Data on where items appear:
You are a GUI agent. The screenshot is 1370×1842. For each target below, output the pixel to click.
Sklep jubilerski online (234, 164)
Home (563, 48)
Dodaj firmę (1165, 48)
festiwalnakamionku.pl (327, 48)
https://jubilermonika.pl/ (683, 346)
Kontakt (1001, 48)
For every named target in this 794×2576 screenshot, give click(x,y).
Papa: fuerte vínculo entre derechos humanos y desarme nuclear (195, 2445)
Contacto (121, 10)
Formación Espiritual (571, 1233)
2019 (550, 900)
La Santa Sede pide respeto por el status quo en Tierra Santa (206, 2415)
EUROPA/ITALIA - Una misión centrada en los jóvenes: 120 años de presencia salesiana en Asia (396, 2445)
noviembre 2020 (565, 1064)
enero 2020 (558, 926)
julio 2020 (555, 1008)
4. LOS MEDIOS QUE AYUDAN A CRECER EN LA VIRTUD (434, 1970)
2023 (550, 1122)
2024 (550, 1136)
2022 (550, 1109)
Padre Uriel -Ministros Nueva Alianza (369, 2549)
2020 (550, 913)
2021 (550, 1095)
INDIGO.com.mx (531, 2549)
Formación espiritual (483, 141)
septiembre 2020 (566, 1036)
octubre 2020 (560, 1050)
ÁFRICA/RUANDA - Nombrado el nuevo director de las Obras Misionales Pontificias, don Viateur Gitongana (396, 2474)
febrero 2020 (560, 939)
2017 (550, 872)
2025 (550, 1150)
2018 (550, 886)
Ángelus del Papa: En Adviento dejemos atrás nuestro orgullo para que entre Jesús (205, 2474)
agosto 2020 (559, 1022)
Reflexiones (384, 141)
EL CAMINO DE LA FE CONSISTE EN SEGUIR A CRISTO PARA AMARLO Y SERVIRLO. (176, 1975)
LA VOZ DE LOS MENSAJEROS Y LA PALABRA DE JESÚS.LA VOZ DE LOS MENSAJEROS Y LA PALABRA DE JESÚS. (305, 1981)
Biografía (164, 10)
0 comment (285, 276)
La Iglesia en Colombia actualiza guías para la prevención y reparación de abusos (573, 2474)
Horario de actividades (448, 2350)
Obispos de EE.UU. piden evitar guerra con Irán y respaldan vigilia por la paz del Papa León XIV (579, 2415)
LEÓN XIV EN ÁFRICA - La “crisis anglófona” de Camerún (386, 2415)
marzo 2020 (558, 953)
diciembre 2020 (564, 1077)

* _YOUR GOAL_
Output everything from the start of the data down to the line containing "2022 (550, 1109)" as a two-column CSV with the headers "target" and "click". Give one row for each text paired with its answer, putting each value in its own quoted field and replacing any line breaks with spaces.

* _WRITTEN RESPONSE_
target,click
"You are a GUI agent. The screenshot is 1370×1842. For each target below, output the pixel to click. Sklep jubilerski online","(234, 164)"
"Home","(563, 48)"
"Dodaj firmę","(1165, 48)"
"festiwalnakamionku.pl","(327, 48)"
"https://jubilermonika.pl/","(683, 346)"
"Kontakt","(1001, 48)"
"For every named target in this 794×2576 screenshot, give click(x,y). Papa: fuerte vínculo entre derechos humanos y desarme nuclear","(195, 2445)"
"Contacto","(121, 10)"
"Formación Espiritual","(571, 1233)"
"2019","(550, 900)"
"La Santa Sede pide respeto por el status quo en Tierra Santa","(206, 2415)"
"EUROPA/ITALIA - Una misión centrada en los jóvenes: 120 años de presencia salesiana en Asia","(396, 2445)"
"noviembre 2020","(565, 1064)"
"enero 2020","(558, 926)"
"julio 2020","(555, 1008)"
"4. LOS MEDIOS QUE AYUDAN A CRECER EN LA VIRTUD","(434, 1970)"
"2023","(550, 1122)"
"2024","(550, 1136)"
"2022","(550, 1109)"